You can serve these petite any time of day.
The day I write these recipe for my instagram and facebook, I also ate them for my dinner. Then I made it for my vegetarian friends... breakfast. He loved it!! Tasty and fluffy! (Just put the whole thing in a pretty pie pan before you serve it so it’s not quite so obvious that you use a store bought crust) You get to cheat a bit haha
Ingredients:
1 9-inch deep dish frozen pie crust
1 tablespoon butter
4 nos shallots sliced
4 large eggs
300 ml heavy cream
1 teaspoon cayenne pepper
Pinch ground nutmeg
1 cup grated Gruyère
1 cup spinach chopped
Methods:
Step 1. Prick bottom and sides all over the pie crust with a fork.
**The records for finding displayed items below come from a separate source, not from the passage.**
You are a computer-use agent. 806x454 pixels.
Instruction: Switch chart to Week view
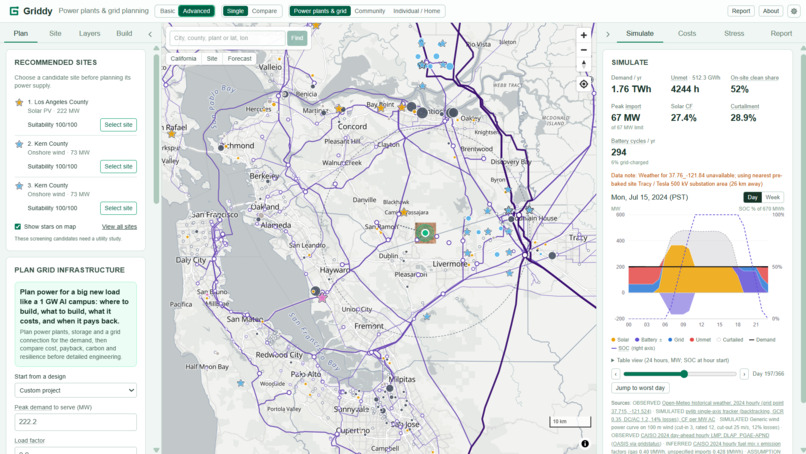[x=773, y=197]
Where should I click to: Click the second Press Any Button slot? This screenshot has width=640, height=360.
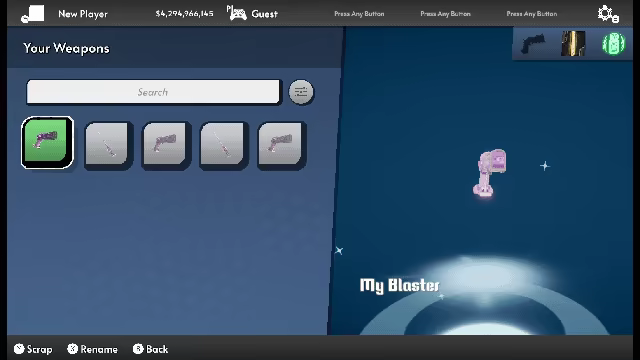(445, 14)
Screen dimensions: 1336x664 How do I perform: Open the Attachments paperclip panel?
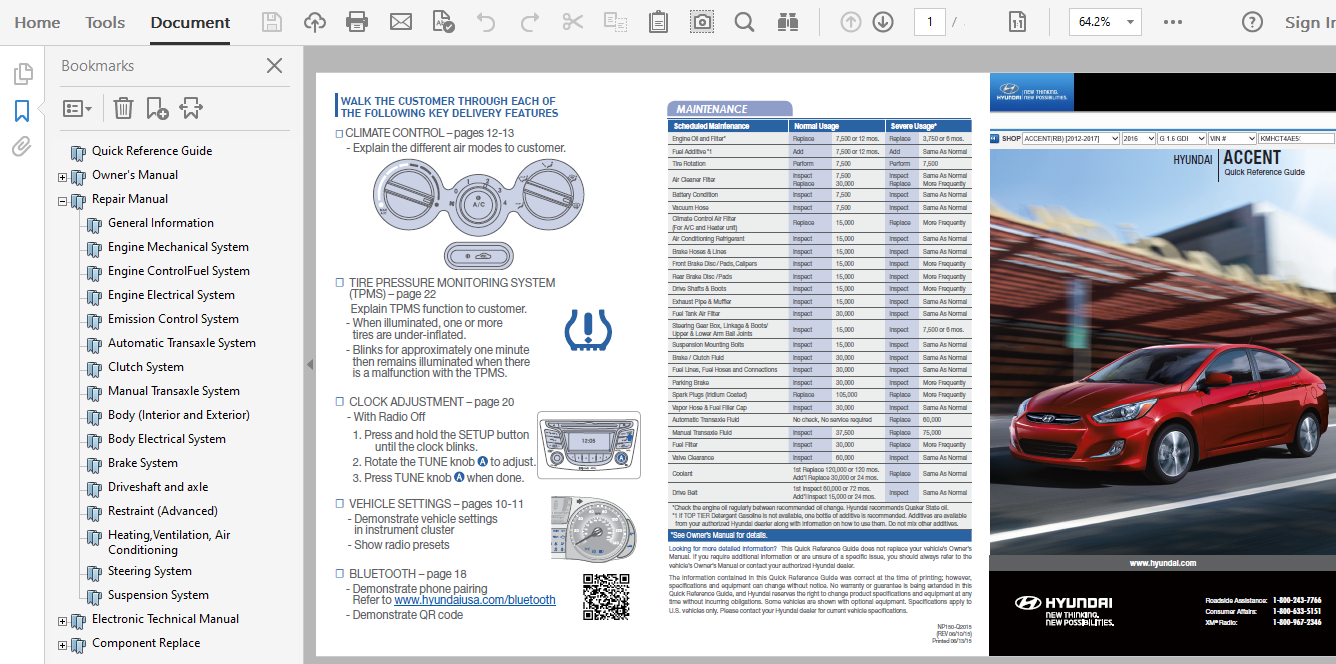click(22, 147)
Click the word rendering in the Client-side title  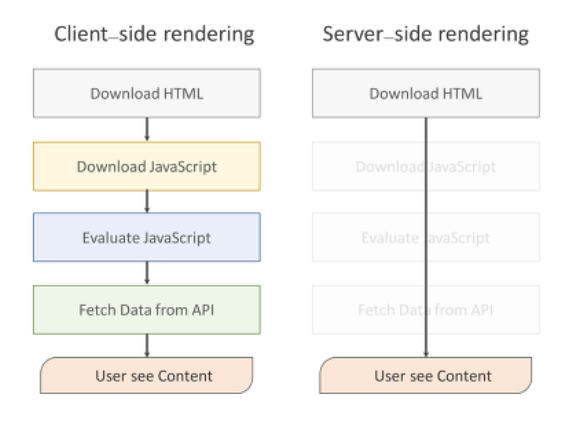click(x=209, y=34)
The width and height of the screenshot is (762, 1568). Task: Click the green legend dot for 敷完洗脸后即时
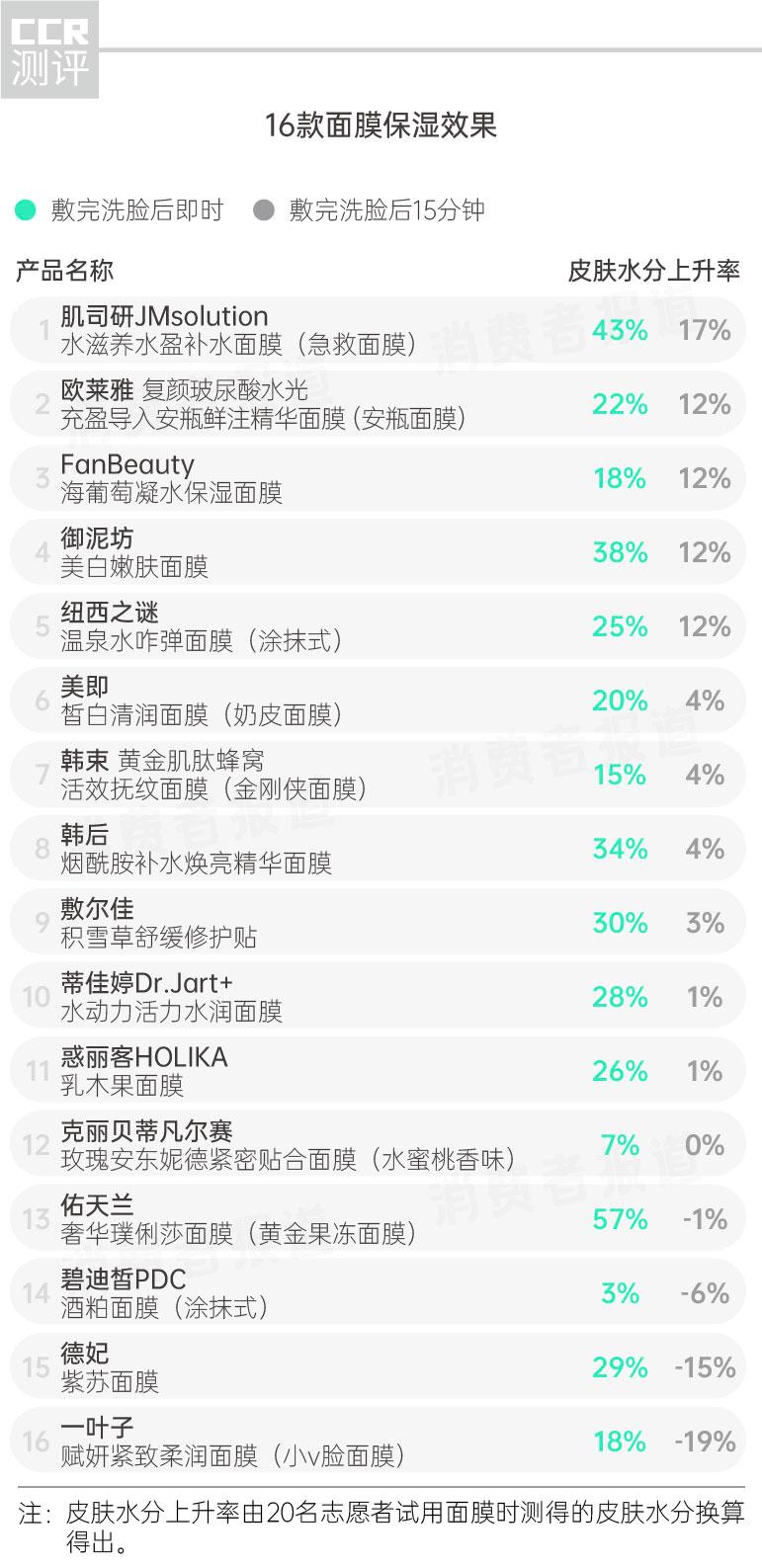click(26, 210)
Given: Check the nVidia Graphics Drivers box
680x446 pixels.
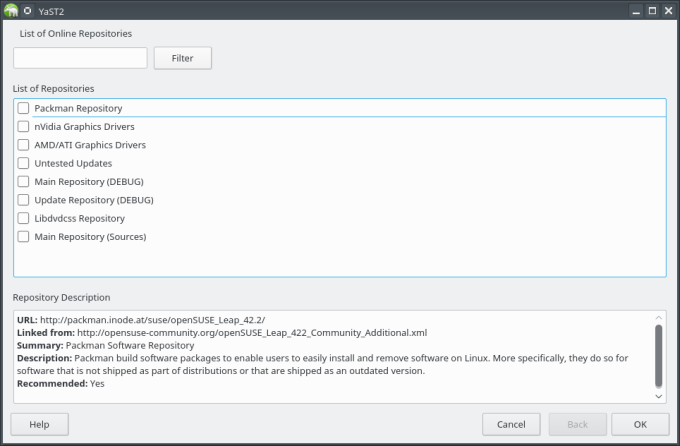Looking at the screenshot, I should tap(23, 127).
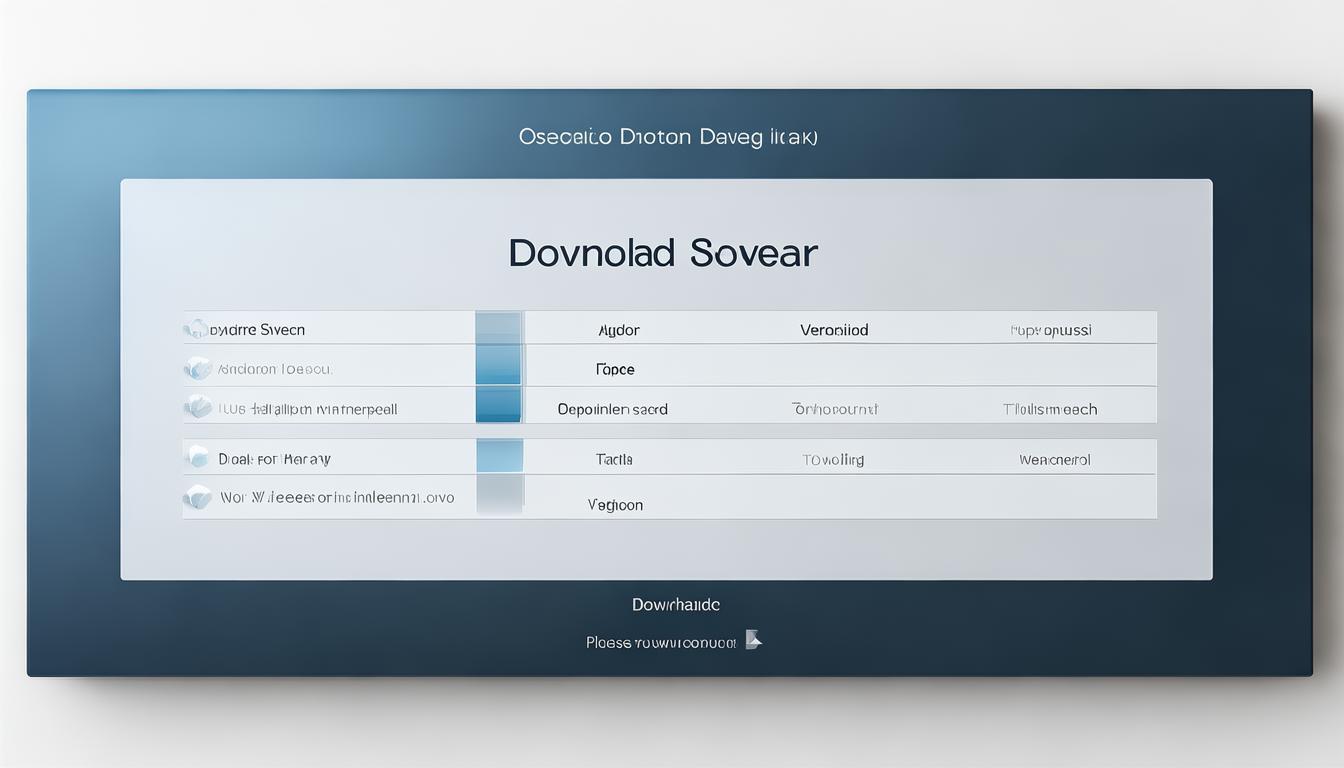The height and width of the screenshot is (768, 1344).
Task: Click the icon in the bottom list row
Action: (198, 497)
Bake until lightly golden. (Gently prick it with a fork if it puffs up) Set aside.
Step 2. Heat butter in a small pan over a medium-low heat. Cook shallots until soft. Do not brown. Set aside to cool.
Step 3. In a bowl, whisk together eggs, heavy cream, nutmeg and cayenne pepper just for a few minutes.
Step 4. Spread shallots (step1) over bottom of cooked crust, then sprinkle with grated Gruyere.
Step 5. Scatter spinach evenly over cheese, pour egg mixture (step3) over top.
Step 6. Bake at 200 degrees for 30-40 minutes until cooked and set, and top is lightly golden. Serve warm.